▶ _Data in this exercise_
------------------------
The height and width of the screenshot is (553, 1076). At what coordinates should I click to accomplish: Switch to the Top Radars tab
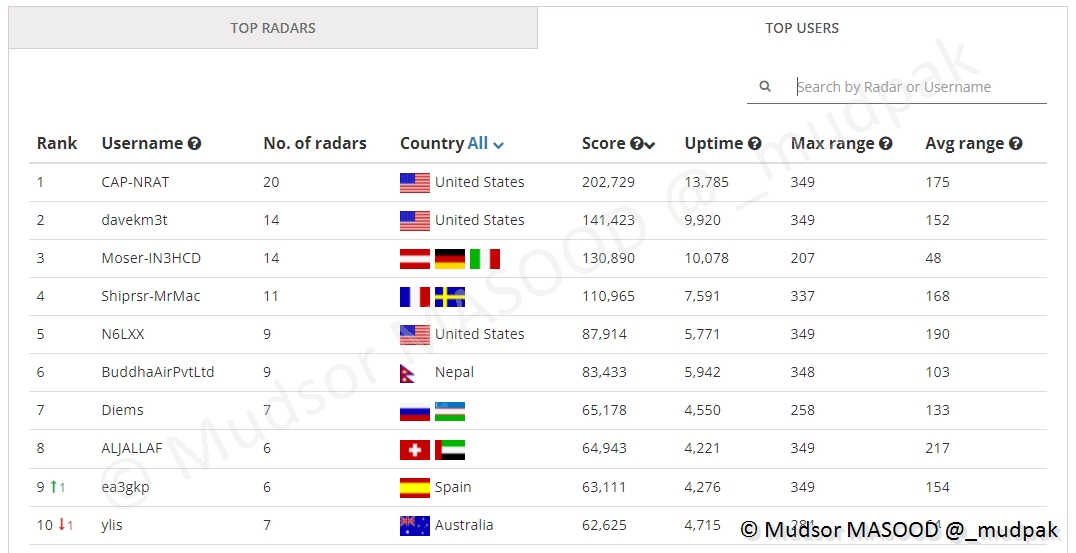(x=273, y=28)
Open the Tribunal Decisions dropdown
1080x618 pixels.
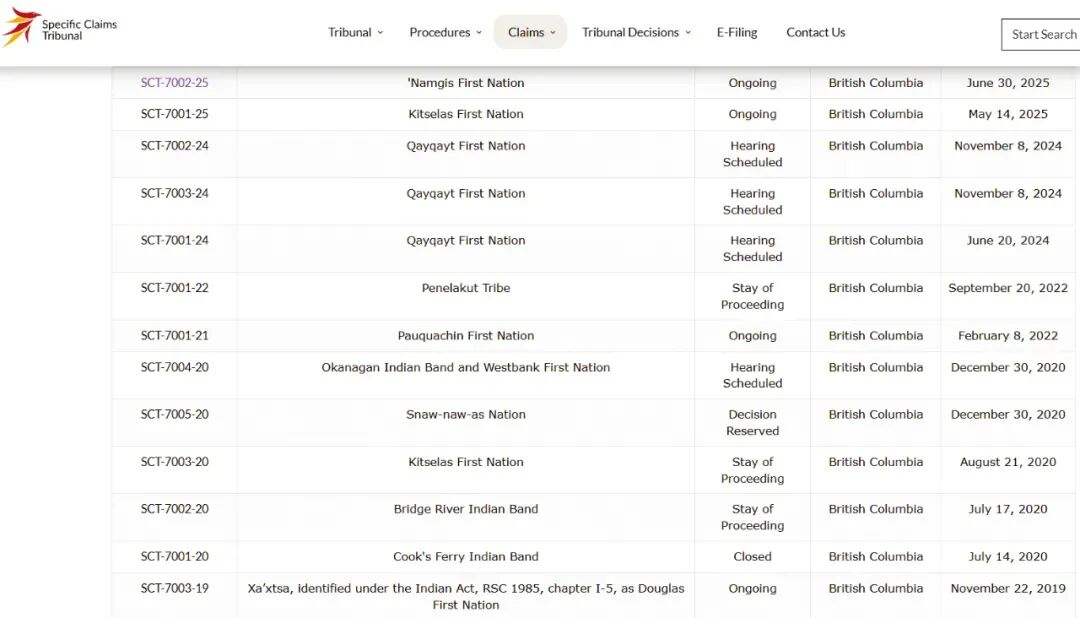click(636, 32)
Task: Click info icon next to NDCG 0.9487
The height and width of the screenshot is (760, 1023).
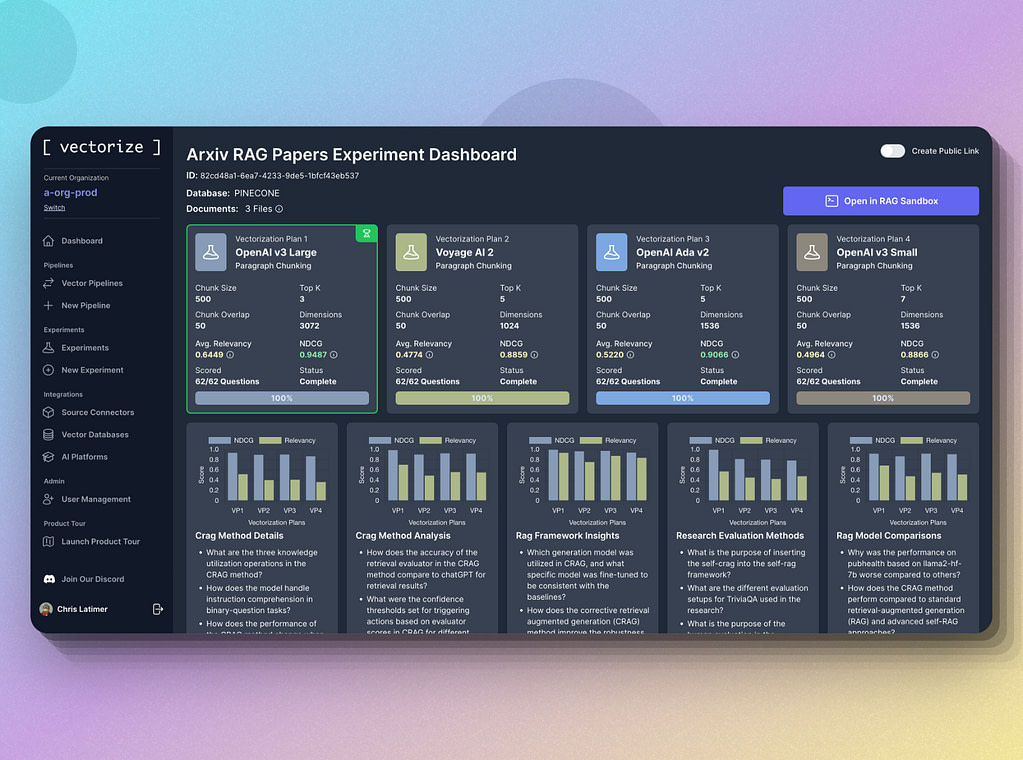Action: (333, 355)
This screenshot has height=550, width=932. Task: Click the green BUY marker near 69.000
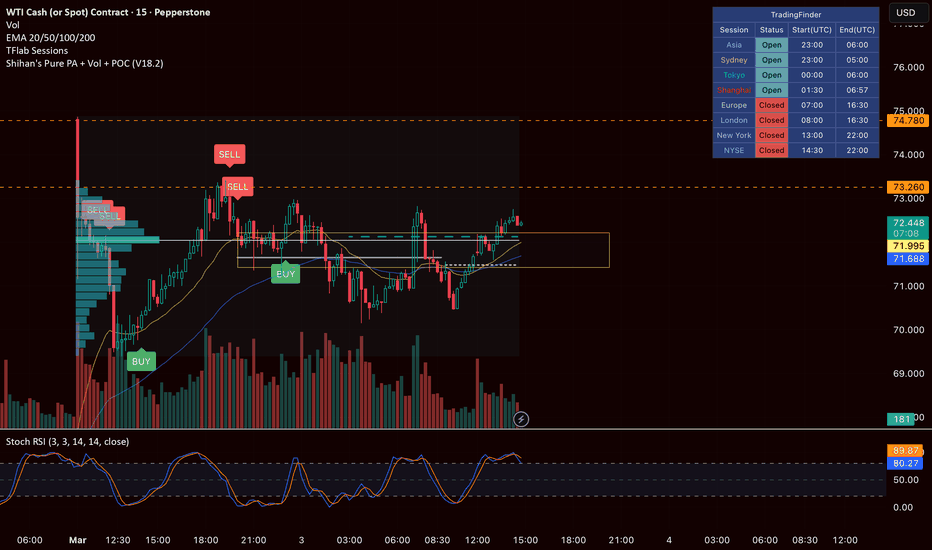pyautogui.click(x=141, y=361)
------------------------
▶ _Task brief_
Please retype the lines from the one that contains "Open the Tribunal Decisions dropdown" through the final line of the data, both included, without any pictures.

▶ _Result of the exercise_
Open the Tribunal Decisions dropdown
1080x618 pixels.
click(636, 32)
Task: Click info icon next to NDCG 0.9487
The height and width of the screenshot is (760, 1023).
Action: (333, 355)
This screenshot has height=550, width=932. Task: Click the green BUY marker near 69.000
pyautogui.click(x=141, y=361)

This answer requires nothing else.